▸ **Problem description**
Output the lines of the entries below as a JSON list of strings, one string per line, starting with the line containing "You are a GUI" and going on through the line containing "pyautogui.click(x=506, y=150)", both included. Leave out blank lines.

▸ **Records to use**
———
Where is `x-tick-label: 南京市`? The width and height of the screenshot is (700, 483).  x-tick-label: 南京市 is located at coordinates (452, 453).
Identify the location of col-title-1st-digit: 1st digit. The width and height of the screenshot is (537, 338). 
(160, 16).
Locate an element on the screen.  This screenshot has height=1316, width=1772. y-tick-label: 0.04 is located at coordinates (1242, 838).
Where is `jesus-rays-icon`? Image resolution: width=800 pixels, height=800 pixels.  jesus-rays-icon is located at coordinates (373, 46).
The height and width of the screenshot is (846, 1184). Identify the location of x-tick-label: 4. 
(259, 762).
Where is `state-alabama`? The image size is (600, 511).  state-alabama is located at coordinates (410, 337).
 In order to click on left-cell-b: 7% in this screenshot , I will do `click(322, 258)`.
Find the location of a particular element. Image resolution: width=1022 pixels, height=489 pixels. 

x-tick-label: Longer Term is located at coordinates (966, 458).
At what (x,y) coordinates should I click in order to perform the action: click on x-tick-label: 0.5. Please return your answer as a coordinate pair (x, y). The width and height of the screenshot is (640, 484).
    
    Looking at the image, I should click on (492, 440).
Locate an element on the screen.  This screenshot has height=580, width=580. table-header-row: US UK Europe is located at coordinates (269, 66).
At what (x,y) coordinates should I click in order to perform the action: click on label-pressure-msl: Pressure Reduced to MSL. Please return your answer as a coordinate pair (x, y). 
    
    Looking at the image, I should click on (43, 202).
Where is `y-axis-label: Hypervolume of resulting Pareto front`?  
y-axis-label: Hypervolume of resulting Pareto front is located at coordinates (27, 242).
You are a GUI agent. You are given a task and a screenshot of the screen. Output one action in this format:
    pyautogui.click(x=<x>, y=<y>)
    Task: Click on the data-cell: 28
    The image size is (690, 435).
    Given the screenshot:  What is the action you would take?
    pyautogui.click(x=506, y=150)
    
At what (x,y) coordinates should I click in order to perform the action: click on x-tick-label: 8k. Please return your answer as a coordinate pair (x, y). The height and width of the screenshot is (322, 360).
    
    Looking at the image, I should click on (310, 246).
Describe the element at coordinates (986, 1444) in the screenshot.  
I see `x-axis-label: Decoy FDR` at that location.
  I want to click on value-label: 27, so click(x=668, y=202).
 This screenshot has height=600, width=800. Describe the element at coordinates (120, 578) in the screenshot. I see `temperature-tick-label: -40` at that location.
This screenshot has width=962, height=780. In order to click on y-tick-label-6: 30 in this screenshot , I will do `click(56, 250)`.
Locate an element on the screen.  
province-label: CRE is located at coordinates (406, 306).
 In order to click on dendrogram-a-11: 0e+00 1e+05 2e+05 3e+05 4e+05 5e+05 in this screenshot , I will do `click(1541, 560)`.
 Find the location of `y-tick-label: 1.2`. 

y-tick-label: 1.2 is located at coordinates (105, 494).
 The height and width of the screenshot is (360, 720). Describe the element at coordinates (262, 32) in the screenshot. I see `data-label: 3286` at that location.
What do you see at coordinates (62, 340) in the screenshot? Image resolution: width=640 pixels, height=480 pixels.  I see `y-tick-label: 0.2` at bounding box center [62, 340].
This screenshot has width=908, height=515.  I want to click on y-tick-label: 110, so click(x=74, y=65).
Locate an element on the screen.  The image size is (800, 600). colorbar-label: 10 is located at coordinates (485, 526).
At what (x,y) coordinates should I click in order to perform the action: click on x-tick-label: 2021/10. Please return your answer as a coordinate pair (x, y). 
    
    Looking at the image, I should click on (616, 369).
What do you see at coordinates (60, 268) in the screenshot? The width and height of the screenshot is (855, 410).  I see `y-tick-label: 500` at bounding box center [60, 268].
———
▸ **Answer space**
[
  "You are a GUI agent. You are given a task and a screenshot of the screen. Output one action in this format:",
  "    pyautogui.click(x=<x>, y=<y>)",
  "    Task: Click on the data-cell: 28",
  "    The image size is (690, 435).",
  "    Given the screenshot:  What is the action you would take?",
  "    pyautogui.click(x=506, y=150)"
]